● Exercises:
• a. In the text on states' capital expenditure, what was the aggregate capex of the 19 states for April–December of FY26?
• b. Name every state mentioned in the text on states' capital expenditure.

● Excerpted text:

States’ capital expenditure showed a clear acceleration in April–December of the current financial year after a relatively flat phase last year.

Aggregate capex 19 states moderated from about Rs 4.1 lakh crore in FY24 (Apr–Dec) to Rs 4 lakh crore in FY25, a 3% decrease. In FY26, however, it jumped sharply to roughly Rs 4.62 lakh crore — a strong about 16% year-on-year rise, signalling a renewed push on public investment.

The trend suggests a revival in project execution and infrastructure spending in FY26. The recovery is not uniform, though. Large industrial states are driving the upswing. Madhya Pradesh, Gujarat, Maharashtra and Telangana show substantial increases, with double-digit to very high growth rates.

Andhra Pradesh stands out with an exceptional rebound, more than doubling its capex over FY25 levels, indicating either delayed projects catching up or a major investment cycle underway.

● Exercise data:

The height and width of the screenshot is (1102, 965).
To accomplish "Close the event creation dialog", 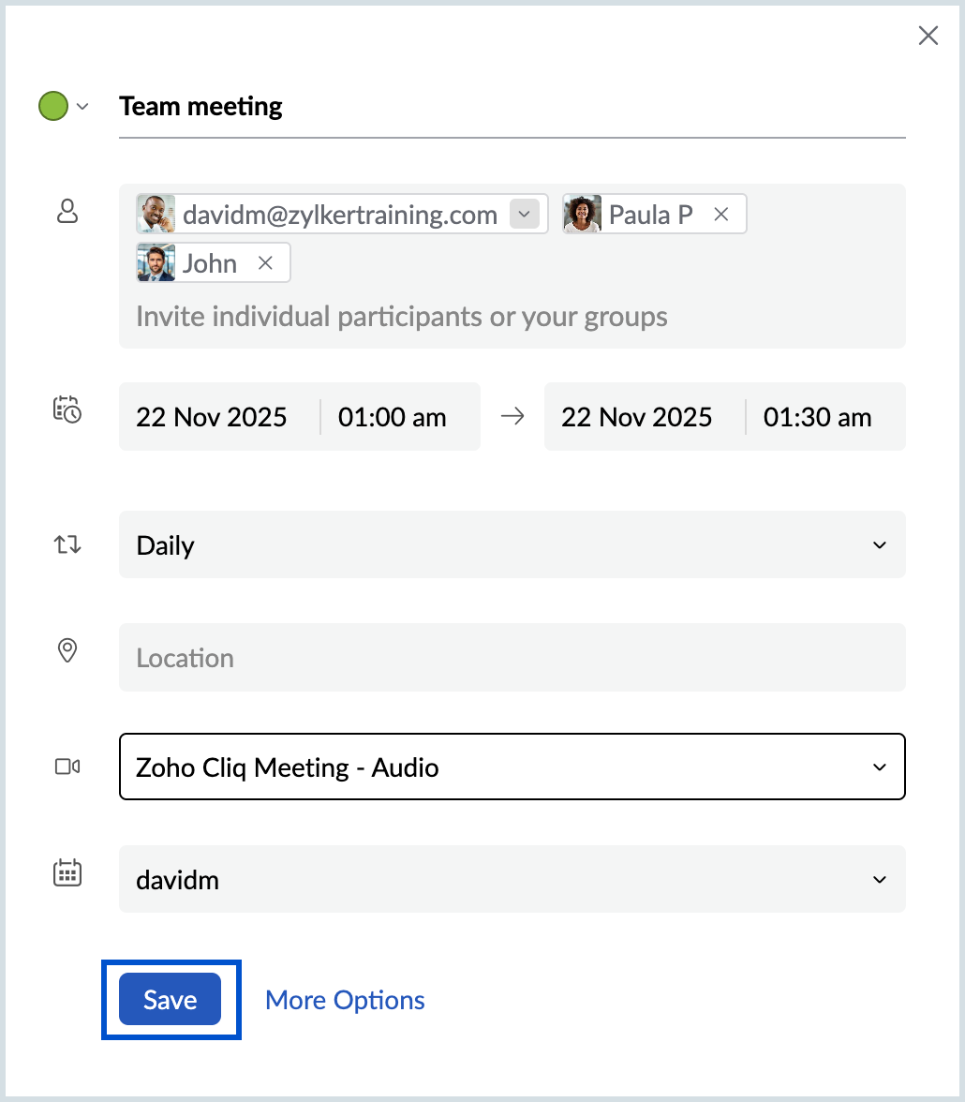I will click(x=928, y=37).
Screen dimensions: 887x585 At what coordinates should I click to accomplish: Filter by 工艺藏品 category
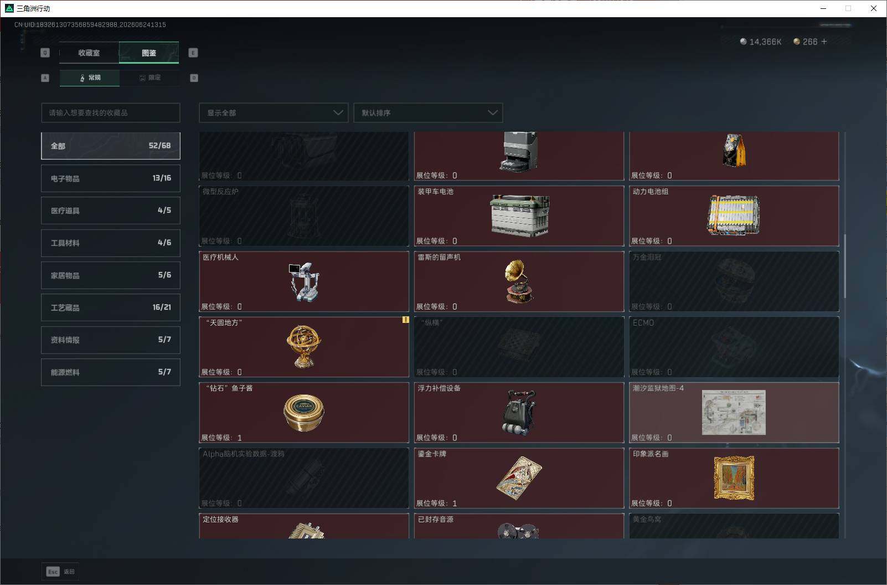(111, 307)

● Task answers:
• a. Roughly Rs 4.62 lakh crore.

• b. Madhya Pradesh, Gujarat, Maharashtra, Telangana, Andhra Pradesh